What I don't understand is why these languages don't have a var keyword to use on declaration, to make a distinction between a declaration and an assignment. This doesn't make the language any less dynamically typed, and I see no drawbacks.

What is the advantage of not having to explicitly define a variable?

Was it helpful?

Solution

As a user rather (than designer) of Python there are three reasons I'm happy with this decisions:

Chiefly, it reads better. Of course I have to consciously decide to introduce a new variable when writing, but code is read far more often than it is written. A lot of code is simple in the sense that control flow and nesting has no influence on the meaning and existence of variables. When I read

it = Snark()
message = "A letter, not signed"
if random.random() > 0.5:
    hunt(it)
    message += " (by the Knave)"
return [it, message]

then I usually don't really care which (if any) mention of a name first introduces it, I just care that it's there and what happens to it.

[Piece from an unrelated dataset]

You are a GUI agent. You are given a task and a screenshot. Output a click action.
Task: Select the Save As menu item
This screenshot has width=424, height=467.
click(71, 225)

Note that a significant body of pseudo code uses the same convention (no declaration, implicit introduction via assignment), and Python is often described as executable pseudo code, only half-jokingly. Four extra characters for every local variable does, to my spoiled eyes, feel like significant clutter in the context of Python, especially when it doesn't feel like it adds any value (see below); this would be lessened by a := operator as in Go.

Second, I have yet to encounter a typo bug (due to this specific feature) that didn't also show itself in another clear manner. Maybe I'll change my mind in a few more years when I've encountered some bugs of this kind, but so far it's way, way down on my list of things that cause bugs. There's a fair number of questions about UnboundLocalError and it's a bit tricky to explain to beginners, but the frequency and popularity of those questions, compared to other gotchas (mutable default parameters, reference semantics, class vs. instance variables) indicates it's a rare problem.

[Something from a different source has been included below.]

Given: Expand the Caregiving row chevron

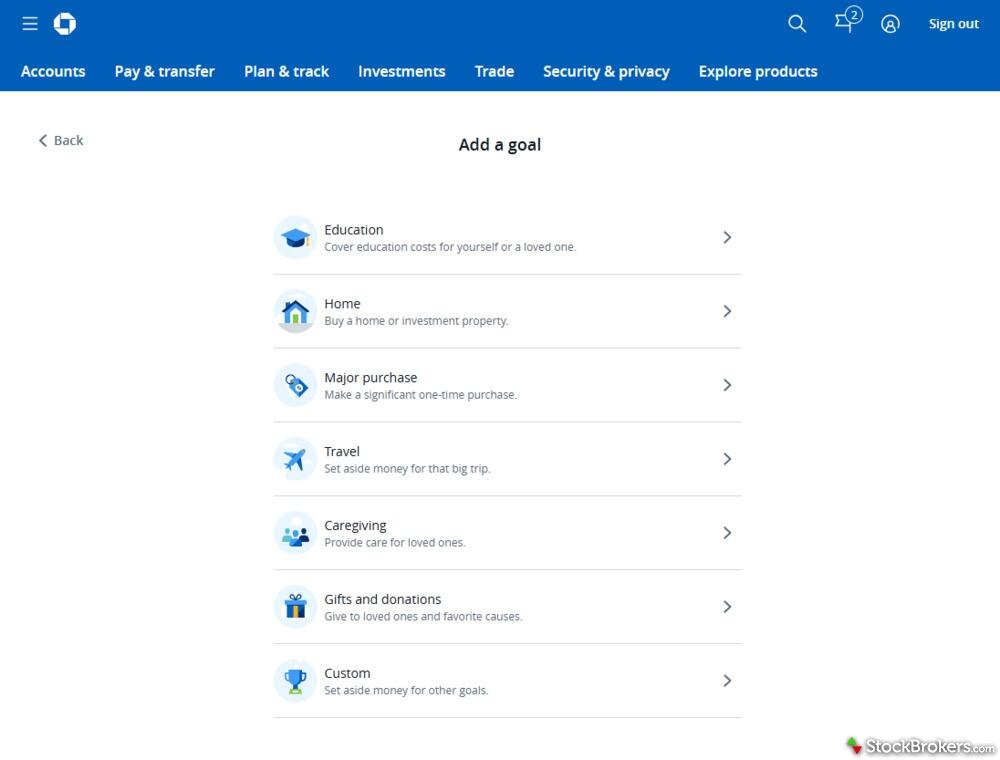Looking at the screenshot, I should pyautogui.click(x=727, y=533).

Finally, the intent thing... sorry but I can't really understand this one. When reading and writing Python, it's always perfectly clear: What you assign to is intended as a local, unless loudly and explicitly declared otherwise. No question about it. Moreover, since (at least in Python) a variable is either local for the entire function or not at all, you can't have tricky code that uses a local variable in one branch and a global one in another. You see a name being assigned to? You instantly know it was always local from the beginning. Well, unless the code is broken in a very special way (and will throw the dreaded UnboundLocalError at run time, when entering those cases).

OTHER TIPS

It's not that defining a variable is the same as assigning to it -- it's that the variables are not defined at all. It's called Dynamic Typing.

You can't have a dynamically typed language that lets you define a variable, because that's what dynamic typing is.

The decision to do this completely changes the nature of the parser, and results in a completely different sort of language. The principal difference to the end-user is usually that, when defining a function, your parameters turn out to be any type at all ("duck typing"), which is both a blessing, in that it makes your code much simpler, and a curse, in that it allows for a multitude of new ways that your code can fail.

I'm no compiler expert but I think it's also true that Dynamic Typing has major implications for the flavour of OOP you get in a language.